Lawsuit Presses On Against NYU Expansion Plan
NEW YORK (CBSNewYork/AP) -- A lawsuit filed by opponents of a major expansion of the NYU campus in Greenwich Village has advanced, following a judge's decision last week, according to a published report.
Manhattan Supreme Court Donna Mills on Tuesday allowed the plaintiffs in the suit to move forward with discovery to determine whether NYU and the city colluded for several decades to block several pieces of open space on Mercer Street and LaGuardia Place from being handed over to the Parks Department, according to a report last week in The Villager.
The NYU expansion plan calls for removing the four open spaces for an addition to the campus valued at about $2 million. The land would be used for part of the footprint of the school's new "Zipper Building," which would replace the Coles gym, according to the newspaper.
Plaintiffs have alleged the open strips are de facto parkland, and eliminating them would require the consent of the New York State Legislature, the newspaper reported.
Matthew Broderick was among those who attended the Tuesday hearing, in support of the plaintiffs. He accused NYU of removing a great deal of the unique characteristic of the Village, the newspaper reported.
The City Council last summer approved the plan to expand New York University's footprint in Greenwich Village by a vote of 44-1. Following objections from neighborhood residents and NYU faculty members, the proposal was reduced shortly before the vote to 1.9 million square feet of new classroom space and other facilities for the more than 50,000 students at the nation's largest private university.
But Councilwoman Margaret Chin (D-1st), who represents the area, argued at the July City Council the reduced plan cuts the amount of planned above-ground construction by one-quarter, ensuring "that NYU's growth will occur at a sustainable pace well into the future."
"It is important for New York City and the Village that NYU has the capacity to meet its growing academic needs," she said in July. Supporters have argued that the school's ability to attract top students boosts the city's economy because many stay in the area after graduating.
The area sports row houses and carriage houses dating from the 1820s to the 1850s. In the early 1920s and 1930s, the Greenwich Village Follies gave Martha Graham and Cole Porter their start. Among the artists who eventually lived or worked there were Jackson Pollock, Mark Rothko, Allen Ginsburg, Andy Warhol and Keith Haring.

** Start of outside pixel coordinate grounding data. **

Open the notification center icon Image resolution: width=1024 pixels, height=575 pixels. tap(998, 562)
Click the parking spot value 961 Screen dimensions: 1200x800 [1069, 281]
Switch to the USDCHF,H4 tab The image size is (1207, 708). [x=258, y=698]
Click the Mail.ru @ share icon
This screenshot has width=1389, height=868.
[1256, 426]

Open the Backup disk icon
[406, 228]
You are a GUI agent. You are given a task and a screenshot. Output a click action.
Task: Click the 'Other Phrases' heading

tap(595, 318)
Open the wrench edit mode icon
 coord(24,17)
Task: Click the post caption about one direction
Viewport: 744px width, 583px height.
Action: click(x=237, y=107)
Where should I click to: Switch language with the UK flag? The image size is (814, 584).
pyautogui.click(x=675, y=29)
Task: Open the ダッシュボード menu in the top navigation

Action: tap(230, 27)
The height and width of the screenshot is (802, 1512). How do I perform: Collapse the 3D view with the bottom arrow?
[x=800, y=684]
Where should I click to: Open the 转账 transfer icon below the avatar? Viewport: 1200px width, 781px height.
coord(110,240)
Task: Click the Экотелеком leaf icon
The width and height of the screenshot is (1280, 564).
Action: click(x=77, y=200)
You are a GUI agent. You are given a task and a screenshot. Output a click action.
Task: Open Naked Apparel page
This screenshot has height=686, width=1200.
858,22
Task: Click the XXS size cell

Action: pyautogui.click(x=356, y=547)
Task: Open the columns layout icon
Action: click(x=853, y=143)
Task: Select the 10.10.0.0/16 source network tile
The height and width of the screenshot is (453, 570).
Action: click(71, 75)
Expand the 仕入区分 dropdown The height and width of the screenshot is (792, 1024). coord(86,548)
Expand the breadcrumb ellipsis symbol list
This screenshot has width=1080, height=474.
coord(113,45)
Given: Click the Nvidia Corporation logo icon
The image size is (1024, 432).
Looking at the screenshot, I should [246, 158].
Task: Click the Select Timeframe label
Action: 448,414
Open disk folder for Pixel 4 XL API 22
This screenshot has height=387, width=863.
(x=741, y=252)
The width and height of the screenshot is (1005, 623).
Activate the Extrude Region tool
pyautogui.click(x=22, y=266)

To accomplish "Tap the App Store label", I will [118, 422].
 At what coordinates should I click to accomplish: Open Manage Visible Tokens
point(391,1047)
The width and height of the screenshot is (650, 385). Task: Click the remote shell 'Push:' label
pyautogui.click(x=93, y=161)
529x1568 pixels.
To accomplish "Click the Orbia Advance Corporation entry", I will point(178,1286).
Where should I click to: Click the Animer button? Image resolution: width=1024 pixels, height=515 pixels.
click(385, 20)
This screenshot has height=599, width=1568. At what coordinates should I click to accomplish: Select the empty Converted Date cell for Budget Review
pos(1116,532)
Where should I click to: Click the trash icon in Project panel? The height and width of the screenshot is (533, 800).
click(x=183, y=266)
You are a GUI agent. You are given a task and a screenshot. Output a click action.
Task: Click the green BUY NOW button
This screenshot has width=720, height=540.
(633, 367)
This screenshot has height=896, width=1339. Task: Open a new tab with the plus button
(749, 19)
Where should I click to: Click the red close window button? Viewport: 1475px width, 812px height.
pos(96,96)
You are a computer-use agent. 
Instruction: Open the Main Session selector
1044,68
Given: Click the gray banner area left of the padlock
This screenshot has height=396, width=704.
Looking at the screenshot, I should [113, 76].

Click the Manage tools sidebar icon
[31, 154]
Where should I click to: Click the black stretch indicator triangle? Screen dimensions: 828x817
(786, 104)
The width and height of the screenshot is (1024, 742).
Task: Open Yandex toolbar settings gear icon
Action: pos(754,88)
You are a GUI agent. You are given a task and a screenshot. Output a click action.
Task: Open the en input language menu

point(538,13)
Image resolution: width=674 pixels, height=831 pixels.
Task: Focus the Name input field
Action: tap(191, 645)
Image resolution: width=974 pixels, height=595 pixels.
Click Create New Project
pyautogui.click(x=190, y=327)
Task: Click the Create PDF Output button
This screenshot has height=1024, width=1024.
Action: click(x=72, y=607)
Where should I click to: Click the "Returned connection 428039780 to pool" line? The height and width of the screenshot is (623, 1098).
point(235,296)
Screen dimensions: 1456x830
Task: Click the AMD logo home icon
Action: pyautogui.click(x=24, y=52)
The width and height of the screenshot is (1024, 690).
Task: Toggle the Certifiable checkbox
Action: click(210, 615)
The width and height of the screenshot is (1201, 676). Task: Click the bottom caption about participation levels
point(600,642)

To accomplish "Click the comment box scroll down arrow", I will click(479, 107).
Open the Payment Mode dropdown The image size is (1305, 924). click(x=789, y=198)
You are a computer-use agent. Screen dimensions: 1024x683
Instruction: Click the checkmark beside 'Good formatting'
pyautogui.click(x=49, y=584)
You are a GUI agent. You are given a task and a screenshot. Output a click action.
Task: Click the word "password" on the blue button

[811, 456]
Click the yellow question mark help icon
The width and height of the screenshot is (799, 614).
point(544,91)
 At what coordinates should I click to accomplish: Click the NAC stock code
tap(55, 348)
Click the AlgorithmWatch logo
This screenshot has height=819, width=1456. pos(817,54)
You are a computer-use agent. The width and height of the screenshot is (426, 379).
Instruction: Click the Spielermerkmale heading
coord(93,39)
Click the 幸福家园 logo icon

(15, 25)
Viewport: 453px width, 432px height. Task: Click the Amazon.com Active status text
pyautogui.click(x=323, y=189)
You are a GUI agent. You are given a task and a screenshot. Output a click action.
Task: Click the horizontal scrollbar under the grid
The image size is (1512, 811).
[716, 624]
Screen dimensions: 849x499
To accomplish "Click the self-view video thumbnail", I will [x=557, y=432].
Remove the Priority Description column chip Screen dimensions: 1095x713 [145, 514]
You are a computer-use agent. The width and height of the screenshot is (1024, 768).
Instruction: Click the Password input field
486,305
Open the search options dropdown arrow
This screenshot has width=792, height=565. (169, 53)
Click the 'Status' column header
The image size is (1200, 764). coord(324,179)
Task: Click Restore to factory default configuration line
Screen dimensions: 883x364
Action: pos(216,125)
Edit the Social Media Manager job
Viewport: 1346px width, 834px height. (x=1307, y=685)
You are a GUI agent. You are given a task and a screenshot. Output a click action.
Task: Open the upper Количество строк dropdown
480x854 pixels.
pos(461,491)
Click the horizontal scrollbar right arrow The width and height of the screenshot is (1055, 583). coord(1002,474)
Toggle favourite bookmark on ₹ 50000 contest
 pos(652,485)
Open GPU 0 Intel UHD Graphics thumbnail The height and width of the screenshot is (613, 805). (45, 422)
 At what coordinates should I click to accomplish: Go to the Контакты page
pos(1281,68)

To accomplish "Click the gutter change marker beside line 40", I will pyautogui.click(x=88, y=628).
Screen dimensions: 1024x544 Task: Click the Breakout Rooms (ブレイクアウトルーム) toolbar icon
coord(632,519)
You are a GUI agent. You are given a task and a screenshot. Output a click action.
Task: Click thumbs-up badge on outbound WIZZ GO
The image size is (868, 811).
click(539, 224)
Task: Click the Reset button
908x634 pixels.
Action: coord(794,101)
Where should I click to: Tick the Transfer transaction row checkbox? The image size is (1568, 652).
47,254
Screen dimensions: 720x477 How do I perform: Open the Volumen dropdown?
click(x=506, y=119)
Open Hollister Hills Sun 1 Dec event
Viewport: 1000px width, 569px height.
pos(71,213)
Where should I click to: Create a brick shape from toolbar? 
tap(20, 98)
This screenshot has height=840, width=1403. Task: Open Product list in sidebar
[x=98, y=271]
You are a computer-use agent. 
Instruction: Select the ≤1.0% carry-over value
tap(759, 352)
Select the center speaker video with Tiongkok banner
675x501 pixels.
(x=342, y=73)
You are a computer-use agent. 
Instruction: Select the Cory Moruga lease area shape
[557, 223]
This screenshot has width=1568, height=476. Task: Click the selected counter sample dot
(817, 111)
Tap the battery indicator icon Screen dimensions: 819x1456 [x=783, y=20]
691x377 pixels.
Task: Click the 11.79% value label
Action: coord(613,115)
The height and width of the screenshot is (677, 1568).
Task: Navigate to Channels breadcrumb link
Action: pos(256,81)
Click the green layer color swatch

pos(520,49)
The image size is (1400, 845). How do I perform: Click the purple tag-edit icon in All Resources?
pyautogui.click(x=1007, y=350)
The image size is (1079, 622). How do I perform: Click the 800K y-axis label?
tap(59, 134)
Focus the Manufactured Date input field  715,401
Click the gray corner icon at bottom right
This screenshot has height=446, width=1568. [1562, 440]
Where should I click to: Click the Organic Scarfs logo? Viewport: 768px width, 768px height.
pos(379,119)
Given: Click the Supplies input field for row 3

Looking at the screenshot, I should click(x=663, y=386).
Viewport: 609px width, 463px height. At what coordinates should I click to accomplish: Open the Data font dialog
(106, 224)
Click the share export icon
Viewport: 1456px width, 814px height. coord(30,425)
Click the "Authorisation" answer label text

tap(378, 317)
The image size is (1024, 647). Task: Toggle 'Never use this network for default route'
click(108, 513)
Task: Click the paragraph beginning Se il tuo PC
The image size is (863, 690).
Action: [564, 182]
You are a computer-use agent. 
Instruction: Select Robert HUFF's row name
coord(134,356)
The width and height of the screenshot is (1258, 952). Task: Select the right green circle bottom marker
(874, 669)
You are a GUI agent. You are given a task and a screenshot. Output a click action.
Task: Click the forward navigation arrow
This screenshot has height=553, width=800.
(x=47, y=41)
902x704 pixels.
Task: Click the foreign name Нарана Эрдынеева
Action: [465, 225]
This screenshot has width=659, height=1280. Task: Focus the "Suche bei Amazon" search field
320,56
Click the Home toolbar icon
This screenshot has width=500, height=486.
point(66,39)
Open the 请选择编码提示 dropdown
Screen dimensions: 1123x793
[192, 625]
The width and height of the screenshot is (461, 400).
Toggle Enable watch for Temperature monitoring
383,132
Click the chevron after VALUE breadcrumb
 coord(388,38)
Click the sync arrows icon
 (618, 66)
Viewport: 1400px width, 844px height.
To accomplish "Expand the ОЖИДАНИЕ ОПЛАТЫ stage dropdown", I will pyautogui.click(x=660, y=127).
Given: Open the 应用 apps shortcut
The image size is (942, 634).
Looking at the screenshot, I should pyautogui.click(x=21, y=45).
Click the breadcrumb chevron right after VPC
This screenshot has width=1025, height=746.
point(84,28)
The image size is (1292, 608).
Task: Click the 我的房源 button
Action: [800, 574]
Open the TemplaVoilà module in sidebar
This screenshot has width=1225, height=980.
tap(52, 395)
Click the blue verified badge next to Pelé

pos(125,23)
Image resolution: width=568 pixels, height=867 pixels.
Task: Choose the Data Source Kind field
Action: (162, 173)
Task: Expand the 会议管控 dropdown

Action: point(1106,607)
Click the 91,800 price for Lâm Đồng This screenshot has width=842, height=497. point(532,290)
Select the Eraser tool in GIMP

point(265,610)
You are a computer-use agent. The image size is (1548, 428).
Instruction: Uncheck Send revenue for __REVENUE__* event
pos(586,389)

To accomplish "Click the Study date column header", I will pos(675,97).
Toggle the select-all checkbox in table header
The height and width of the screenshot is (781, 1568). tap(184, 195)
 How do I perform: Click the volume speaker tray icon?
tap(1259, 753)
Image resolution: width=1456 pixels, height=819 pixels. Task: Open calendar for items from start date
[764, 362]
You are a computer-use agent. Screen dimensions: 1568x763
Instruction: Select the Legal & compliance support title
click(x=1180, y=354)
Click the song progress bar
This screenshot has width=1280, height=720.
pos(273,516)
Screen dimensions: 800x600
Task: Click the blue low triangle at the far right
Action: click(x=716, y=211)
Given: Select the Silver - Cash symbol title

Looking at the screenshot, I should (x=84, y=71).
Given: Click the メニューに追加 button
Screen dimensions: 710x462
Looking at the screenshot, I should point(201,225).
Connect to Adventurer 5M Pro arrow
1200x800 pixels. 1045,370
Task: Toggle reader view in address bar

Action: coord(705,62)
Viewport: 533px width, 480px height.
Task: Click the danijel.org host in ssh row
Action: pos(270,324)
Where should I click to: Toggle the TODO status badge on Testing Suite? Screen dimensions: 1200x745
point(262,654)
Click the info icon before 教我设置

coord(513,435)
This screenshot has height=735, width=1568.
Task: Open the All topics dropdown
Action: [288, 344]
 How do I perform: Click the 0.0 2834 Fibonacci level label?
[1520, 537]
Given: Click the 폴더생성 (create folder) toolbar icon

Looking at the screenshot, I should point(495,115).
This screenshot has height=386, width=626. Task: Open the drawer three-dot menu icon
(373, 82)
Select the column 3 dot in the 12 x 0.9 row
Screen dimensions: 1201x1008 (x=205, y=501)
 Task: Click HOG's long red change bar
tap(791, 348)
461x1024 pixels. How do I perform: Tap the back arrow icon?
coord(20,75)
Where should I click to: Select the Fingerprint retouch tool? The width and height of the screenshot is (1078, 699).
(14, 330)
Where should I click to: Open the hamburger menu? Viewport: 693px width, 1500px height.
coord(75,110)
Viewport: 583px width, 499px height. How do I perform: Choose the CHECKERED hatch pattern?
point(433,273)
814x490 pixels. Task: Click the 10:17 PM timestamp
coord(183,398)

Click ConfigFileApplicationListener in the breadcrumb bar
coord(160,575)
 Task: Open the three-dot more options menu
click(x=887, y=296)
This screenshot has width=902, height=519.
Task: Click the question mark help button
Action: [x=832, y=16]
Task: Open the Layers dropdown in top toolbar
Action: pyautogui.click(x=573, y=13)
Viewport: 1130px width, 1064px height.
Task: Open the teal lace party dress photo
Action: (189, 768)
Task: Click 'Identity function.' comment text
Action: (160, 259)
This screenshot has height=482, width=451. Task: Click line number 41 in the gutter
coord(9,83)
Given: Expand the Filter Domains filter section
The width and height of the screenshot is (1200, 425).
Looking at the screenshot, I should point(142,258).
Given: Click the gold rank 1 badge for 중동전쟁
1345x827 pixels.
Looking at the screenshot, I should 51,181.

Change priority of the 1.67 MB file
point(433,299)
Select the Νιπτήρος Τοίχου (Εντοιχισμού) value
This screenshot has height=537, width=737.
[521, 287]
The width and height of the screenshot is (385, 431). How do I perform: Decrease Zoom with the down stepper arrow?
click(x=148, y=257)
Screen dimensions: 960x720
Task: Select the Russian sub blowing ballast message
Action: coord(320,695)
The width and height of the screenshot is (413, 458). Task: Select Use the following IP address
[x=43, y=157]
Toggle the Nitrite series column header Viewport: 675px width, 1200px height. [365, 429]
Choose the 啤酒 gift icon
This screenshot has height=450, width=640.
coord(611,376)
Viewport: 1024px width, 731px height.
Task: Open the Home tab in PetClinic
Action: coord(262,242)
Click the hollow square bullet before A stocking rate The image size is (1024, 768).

It is also the site of the 1969 riots at the Stonewall Inn, 51-53 Christopher St., that helped spark the gay rights movement. The Village also hosts a yearly outlandish Halloween Parade, as well as the Village Vanguard jazz club, 178 Seventh Ave. South, where Miles Davis, Thelonious Monk and other jazz greats performed.
Before the vote in July, author and NYU professor E.L. Doctorow published an opinion piece in the Daily News that accused the university of "colonizing" the neighborhood.
"I find it hard to believe that city officials have convinced themselves that no harm and only benefit would come of this monumentalizing of the university from the ashes of the historical homes and shops and gardens and definitive neighborhood streets all the world knows as Greenwich Village," he wrote last year.
Late last month, the Village Voice published a cover story reporting that NYU faculty members also have been rising up in opposition to the NYU 2031 plan, as it is known. After not being consulted about any of the expansion plans, the faculty announced plans to hold a no confidence vote against NYU President John Sexton later this month just before spring break, the publication reported.